Non è forse questo, cari amici, un insegnamento molto importante anche oggi, quando la crisi finanziaria e i gravi squilibri economici impoveriscono non poche persone, e creano condizioni di miseria? Nella mia Enciclica Caritas in veritate ricordo: "L’economia ha bisogno dell’etica per il suo corretto funzionamento, non di un’etica qualsiasi, bensì di un’etica amica della persona" (n. 45).
Antonio, alla scuola di Francesco, mette sempre Cristo al centro della vita e del pensiero, dell’azione e della predicazione. È questo un altro tratto tipico della teologia francescana: il cristocentrismo. Volentieri essa contempla, e invita a contemplare, i misteri dell’umanità del Signore, in modo particolare, quello della Natività, che gli suscitano sentimenti di amore e di gratitudine verso la bontà divina.

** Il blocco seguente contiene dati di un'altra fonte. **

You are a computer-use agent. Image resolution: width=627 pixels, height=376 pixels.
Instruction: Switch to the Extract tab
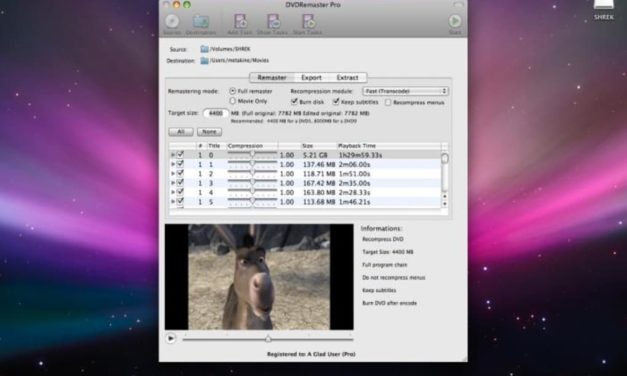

Anche la visione del Crocifisso gli ispira pensieri di riconoscenza verso Dio e di stima per la dignità della persona umana, così che tutti, credenti e non credenti, possano trovarvi un significato che arricchisce la vita. Scrive Antonio: "Cristo, che è la tua vita, sta appeso davanti a te, perché tu guardi nella croce come in uno specchio. Lì potrai conoscere quanto mortali furono le tue ferite, che nessuna medicina avrebbe potuto sanare, se non quella del sangue del Figlio di Dio. Se guarderai bene, potrai renderti conto di quanto grandi siano la tua dignità umana e il tuo valore... In nessun altro luogo l’uomo può meglio rendersi conto di quanto egli valga, che guardandosi nello specchio della croce" (Sermones Dominicales et Festivi III, pp. 213-214).

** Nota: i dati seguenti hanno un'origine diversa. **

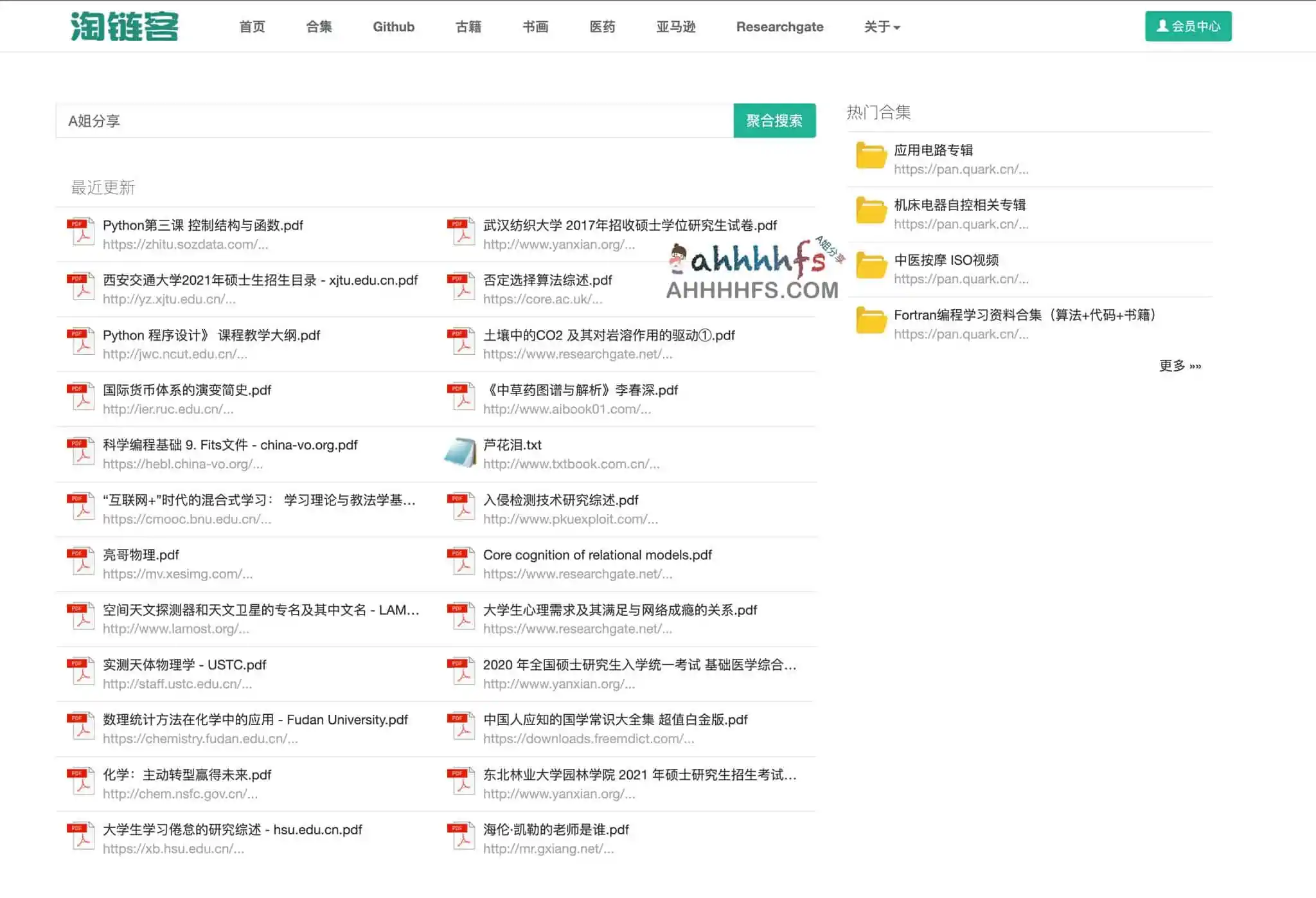Click the 聚合搜索 search button
This screenshot has height=898, width=1316.
pos(774,120)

Cari amici, possa Antonio di Padova, tanto venerato dai fedeli, intercedere per la Chiesa intera, e soprattutto per coloro che si dedicano alla predicazione. Questi, traendo ispirazione dal suo esempio, abbiano cura di unire solida e sana dottrina, pietà sincera e fervorosa, incisività nella comunicazione. In quest’anno sacerdotale, preghiamo perché i sacerdoti e i diaconi svolgano con sollecitudine questo ministero di annuncio e attualizzazione della Parola di Dio ai fedeli, soprattutto attraverso le omelie liturgiche. Siano esse una presentazione efficace dell’eterna bellezza di Cristo, proprio come Antonio raccomandava: "Se predichi Gesù, egli scioglie i cuori duri; se lo invochi, addolcisci le amare tentazioni; se lo pensi, ti illumina il cuore; se lo leggi, egli ti sazia la mente" (Sermones Dominicales et Festivi III, p. 59).